▶ [Instructions to follow]
Please copy out, without any change, the lines that start with the one containing "has width=1366, height=724." and end with the one containing "all docs is located at coordinates (75, 174).", including both of those lines.

▶ [Stored rows]
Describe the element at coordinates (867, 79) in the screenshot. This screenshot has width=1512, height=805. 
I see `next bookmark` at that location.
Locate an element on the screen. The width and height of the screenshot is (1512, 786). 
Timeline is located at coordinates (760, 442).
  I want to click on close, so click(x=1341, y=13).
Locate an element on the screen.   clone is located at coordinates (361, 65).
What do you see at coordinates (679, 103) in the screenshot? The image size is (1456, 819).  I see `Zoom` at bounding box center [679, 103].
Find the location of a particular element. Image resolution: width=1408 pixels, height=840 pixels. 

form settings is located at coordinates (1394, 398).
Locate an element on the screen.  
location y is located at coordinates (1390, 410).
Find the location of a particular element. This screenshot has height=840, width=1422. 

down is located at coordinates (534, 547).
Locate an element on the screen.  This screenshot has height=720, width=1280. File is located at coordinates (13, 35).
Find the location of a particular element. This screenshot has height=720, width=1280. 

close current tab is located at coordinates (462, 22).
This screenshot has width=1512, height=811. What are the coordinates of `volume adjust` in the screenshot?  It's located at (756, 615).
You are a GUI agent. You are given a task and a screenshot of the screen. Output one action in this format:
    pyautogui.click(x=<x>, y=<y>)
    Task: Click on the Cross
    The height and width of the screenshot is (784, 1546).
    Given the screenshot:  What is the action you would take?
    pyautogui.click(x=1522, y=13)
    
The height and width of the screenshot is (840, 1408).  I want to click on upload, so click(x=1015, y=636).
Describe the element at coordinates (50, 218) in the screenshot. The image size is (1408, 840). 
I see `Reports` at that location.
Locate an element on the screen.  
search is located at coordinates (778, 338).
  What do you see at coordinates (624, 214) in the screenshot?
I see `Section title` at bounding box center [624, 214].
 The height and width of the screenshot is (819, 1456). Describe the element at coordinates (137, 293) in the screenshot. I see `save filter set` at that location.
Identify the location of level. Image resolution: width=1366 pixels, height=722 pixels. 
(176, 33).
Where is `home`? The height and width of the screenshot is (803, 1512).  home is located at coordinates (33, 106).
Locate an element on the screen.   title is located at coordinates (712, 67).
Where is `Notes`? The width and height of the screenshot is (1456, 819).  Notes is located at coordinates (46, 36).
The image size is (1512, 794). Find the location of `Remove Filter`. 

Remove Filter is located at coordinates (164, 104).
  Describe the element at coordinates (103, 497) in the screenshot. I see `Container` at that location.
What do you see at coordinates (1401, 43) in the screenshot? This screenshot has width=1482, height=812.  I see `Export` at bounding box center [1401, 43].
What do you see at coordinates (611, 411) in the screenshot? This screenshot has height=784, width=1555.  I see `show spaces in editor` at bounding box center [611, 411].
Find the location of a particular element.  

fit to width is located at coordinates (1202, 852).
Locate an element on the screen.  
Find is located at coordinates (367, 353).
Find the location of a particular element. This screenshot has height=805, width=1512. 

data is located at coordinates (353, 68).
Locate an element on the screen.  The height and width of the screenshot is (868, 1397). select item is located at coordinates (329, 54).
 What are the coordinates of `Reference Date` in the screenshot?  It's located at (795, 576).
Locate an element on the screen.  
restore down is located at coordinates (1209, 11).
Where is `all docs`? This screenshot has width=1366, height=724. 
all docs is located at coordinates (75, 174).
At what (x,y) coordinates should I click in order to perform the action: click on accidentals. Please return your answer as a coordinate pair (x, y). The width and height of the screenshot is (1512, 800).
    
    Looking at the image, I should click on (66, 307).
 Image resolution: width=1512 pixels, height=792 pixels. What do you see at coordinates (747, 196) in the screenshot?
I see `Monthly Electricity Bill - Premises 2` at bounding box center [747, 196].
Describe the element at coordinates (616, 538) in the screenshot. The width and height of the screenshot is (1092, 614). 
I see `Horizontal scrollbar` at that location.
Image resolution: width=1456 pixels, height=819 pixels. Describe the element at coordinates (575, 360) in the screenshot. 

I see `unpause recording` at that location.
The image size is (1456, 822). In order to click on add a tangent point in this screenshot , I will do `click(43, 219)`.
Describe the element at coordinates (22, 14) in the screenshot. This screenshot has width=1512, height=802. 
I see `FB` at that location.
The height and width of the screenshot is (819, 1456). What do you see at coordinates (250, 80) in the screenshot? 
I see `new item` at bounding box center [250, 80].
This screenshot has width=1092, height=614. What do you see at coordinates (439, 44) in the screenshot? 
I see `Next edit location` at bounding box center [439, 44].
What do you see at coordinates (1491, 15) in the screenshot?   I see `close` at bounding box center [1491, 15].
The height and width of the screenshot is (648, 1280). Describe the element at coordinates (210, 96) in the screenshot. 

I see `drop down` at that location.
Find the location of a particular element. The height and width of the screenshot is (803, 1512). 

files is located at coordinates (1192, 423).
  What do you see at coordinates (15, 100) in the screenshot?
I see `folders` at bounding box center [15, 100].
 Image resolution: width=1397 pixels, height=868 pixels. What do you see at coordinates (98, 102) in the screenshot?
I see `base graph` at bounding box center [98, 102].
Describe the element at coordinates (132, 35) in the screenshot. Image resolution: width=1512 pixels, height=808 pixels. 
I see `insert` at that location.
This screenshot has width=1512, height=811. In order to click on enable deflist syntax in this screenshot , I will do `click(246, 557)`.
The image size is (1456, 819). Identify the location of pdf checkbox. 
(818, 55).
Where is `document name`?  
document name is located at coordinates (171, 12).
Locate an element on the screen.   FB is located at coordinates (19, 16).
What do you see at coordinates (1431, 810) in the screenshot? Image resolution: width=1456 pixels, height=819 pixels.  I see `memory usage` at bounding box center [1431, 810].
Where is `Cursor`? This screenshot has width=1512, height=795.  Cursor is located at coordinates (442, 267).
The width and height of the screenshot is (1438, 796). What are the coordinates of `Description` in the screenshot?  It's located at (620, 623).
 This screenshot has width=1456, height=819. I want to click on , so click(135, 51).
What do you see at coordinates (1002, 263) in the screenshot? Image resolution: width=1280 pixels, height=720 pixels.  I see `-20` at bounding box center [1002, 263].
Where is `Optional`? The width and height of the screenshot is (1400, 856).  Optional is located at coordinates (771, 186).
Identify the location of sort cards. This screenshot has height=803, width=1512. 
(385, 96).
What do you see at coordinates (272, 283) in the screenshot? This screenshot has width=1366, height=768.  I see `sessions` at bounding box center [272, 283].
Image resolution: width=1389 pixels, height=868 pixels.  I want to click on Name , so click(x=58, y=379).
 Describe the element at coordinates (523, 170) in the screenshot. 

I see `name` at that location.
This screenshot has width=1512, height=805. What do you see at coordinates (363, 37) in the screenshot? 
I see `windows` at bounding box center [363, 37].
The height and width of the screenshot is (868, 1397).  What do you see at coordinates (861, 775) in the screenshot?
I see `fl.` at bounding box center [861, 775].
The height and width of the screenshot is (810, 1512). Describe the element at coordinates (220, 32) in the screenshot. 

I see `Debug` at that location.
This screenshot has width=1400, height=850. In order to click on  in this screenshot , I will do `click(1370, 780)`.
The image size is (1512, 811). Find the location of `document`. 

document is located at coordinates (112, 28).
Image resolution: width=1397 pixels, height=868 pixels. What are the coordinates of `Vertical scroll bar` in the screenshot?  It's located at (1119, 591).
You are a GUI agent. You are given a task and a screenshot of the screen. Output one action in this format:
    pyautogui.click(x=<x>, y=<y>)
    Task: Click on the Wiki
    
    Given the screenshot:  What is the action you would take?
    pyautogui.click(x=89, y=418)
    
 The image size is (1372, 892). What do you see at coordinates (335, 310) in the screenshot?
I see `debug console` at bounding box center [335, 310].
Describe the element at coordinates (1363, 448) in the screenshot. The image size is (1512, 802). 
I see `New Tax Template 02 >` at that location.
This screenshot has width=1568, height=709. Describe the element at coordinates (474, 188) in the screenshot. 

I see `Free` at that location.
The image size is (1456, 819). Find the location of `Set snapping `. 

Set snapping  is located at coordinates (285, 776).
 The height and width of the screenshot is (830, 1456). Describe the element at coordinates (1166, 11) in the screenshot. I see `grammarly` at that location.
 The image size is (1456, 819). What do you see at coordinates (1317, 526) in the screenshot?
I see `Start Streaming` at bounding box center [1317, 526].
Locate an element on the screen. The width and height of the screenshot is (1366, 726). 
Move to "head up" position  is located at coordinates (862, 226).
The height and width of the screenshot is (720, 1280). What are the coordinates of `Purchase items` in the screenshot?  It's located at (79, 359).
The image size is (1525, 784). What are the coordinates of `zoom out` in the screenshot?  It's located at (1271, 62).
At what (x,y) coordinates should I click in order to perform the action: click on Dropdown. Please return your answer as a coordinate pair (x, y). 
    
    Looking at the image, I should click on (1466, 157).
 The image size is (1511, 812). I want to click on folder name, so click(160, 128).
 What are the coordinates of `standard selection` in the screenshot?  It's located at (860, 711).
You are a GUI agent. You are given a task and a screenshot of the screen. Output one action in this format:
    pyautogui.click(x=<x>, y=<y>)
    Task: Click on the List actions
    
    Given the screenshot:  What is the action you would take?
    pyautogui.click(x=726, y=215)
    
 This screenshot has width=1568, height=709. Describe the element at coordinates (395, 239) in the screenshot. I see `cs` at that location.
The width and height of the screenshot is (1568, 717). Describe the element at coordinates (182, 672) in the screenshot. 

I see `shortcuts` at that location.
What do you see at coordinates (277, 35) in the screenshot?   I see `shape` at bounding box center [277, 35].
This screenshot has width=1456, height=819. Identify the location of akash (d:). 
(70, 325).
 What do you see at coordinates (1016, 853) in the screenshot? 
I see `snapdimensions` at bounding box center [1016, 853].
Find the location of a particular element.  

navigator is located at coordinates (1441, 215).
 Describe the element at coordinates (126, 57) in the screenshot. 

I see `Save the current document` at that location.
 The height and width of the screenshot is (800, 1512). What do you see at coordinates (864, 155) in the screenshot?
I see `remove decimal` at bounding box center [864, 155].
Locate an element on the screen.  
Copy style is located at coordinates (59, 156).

▶ [Solution to the problem]
Where is `all docs`? This screenshot has width=1366, height=724. 
all docs is located at coordinates (75, 174).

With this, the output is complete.